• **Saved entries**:
------------------------------------

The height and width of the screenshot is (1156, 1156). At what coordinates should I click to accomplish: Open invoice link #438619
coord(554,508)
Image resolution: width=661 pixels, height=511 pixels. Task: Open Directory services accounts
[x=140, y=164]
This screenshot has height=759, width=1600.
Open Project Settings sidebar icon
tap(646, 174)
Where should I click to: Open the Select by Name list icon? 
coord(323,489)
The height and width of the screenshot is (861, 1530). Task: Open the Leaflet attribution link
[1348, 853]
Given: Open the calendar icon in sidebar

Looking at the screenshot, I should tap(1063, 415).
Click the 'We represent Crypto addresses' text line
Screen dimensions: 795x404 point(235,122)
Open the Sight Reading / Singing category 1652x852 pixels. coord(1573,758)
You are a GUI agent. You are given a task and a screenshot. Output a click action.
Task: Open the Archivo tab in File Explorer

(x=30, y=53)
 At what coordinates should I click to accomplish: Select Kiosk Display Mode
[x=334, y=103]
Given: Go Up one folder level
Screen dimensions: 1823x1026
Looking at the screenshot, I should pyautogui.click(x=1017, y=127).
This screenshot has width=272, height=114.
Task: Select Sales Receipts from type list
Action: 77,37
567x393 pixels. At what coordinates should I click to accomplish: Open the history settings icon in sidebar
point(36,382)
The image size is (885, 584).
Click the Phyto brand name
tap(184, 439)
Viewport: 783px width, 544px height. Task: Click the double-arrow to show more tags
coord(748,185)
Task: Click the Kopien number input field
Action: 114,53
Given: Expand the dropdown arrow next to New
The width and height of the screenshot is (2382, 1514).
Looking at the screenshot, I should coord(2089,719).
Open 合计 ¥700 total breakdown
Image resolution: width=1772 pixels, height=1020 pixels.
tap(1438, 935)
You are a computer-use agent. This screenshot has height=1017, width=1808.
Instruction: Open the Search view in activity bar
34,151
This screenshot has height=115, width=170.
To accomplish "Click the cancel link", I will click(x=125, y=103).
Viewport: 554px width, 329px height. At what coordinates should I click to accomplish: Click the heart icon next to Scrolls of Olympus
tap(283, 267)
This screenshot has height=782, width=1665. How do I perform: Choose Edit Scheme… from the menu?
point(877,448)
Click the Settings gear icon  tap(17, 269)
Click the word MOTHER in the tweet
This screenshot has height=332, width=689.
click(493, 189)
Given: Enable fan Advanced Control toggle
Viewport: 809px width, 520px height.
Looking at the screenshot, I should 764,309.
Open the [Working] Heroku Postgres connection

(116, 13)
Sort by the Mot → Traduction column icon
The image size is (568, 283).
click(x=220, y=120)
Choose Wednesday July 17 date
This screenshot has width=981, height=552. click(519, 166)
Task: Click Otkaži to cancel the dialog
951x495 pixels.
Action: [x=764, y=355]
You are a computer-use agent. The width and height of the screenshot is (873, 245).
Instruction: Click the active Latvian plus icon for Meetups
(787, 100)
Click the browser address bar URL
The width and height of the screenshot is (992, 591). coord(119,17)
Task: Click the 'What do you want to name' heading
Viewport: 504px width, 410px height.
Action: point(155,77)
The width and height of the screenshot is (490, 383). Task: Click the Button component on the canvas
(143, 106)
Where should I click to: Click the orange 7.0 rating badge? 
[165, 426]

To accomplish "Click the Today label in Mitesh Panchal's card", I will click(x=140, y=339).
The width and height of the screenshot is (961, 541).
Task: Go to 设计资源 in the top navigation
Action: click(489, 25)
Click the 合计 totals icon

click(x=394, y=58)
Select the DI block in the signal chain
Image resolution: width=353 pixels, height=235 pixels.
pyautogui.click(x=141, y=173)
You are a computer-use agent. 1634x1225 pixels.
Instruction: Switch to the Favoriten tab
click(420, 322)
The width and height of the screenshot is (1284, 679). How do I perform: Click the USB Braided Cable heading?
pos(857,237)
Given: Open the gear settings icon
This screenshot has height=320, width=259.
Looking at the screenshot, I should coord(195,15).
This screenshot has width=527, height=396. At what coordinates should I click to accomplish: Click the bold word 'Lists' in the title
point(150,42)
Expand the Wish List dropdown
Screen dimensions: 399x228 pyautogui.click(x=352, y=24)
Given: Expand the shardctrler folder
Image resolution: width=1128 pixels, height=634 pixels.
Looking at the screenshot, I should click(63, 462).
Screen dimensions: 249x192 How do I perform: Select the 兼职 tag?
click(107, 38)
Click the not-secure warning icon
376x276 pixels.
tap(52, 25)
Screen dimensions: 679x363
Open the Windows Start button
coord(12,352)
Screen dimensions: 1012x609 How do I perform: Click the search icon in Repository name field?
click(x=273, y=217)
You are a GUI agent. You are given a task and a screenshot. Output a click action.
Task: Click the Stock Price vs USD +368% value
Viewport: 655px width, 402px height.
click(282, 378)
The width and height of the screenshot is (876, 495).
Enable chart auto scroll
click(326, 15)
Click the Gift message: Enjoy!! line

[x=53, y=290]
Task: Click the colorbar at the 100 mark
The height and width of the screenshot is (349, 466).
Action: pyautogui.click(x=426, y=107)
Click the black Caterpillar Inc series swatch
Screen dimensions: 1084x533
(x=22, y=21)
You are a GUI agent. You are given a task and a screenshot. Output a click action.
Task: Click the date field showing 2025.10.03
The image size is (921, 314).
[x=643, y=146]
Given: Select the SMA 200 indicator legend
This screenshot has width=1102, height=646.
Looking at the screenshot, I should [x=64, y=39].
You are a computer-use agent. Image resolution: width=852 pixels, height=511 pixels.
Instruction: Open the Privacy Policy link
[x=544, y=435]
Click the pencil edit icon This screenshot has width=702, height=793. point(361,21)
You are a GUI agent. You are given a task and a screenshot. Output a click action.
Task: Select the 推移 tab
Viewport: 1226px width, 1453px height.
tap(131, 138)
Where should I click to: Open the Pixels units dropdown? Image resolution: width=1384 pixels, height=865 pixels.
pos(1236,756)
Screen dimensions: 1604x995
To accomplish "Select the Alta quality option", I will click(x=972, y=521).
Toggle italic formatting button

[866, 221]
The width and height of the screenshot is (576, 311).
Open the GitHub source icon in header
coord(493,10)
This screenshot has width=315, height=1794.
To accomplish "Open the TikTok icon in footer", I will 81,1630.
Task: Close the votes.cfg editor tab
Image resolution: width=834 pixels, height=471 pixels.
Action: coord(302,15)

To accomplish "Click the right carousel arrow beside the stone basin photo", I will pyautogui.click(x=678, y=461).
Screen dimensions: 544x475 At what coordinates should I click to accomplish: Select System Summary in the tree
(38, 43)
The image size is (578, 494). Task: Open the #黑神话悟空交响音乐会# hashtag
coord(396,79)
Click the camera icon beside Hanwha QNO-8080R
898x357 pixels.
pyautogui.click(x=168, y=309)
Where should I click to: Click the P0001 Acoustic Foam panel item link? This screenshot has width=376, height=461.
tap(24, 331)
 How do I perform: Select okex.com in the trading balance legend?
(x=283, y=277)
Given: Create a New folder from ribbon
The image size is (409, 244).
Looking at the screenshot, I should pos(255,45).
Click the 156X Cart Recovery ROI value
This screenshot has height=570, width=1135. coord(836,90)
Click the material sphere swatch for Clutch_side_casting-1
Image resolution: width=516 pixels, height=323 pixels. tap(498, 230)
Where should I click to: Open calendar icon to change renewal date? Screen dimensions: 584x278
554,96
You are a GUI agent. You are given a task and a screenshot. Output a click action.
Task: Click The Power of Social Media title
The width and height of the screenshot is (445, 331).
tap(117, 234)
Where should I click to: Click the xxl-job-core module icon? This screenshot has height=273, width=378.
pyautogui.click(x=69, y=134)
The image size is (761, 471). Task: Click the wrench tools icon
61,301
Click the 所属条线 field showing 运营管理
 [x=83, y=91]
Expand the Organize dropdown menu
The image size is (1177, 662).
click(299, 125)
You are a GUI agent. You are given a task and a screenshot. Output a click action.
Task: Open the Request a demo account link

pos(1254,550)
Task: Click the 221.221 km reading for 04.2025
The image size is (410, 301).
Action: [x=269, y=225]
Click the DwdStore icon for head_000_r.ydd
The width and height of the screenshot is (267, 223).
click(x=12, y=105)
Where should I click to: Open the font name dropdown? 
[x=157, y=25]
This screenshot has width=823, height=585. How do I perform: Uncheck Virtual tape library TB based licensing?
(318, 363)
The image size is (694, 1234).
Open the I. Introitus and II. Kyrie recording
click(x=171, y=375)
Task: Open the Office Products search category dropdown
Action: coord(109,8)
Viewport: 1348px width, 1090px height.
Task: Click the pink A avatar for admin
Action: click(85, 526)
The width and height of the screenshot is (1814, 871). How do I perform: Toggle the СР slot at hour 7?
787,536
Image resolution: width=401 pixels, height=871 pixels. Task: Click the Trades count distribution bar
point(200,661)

------------------------------------

• **Task brief**: Swap "camera" for "video" in the lines starting at the one containing "will pyautogui.click(x=678, y=461)." and ending at the one containing "pyautogui.click(x=168, y=309)", leaving everything else unchanged, and return only those lines.

• **Correct answer**:
To accomplish "Click the right carousel arrow beside the stone basin photo", I will pyautogui.click(x=678, y=461).
Screen dimensions: 544x475 At what coordinates should I click to accomplish: Select System Summary in the tree
(38, 43)
The image size is (578, 494). Task: Open the #黑神话悟空交响音乐会# hashtag
coord(396,79)
Click the video icon beside Hanwha QNO-8080R
898x357 pixels.
pyautogui.click(x=168, y=309)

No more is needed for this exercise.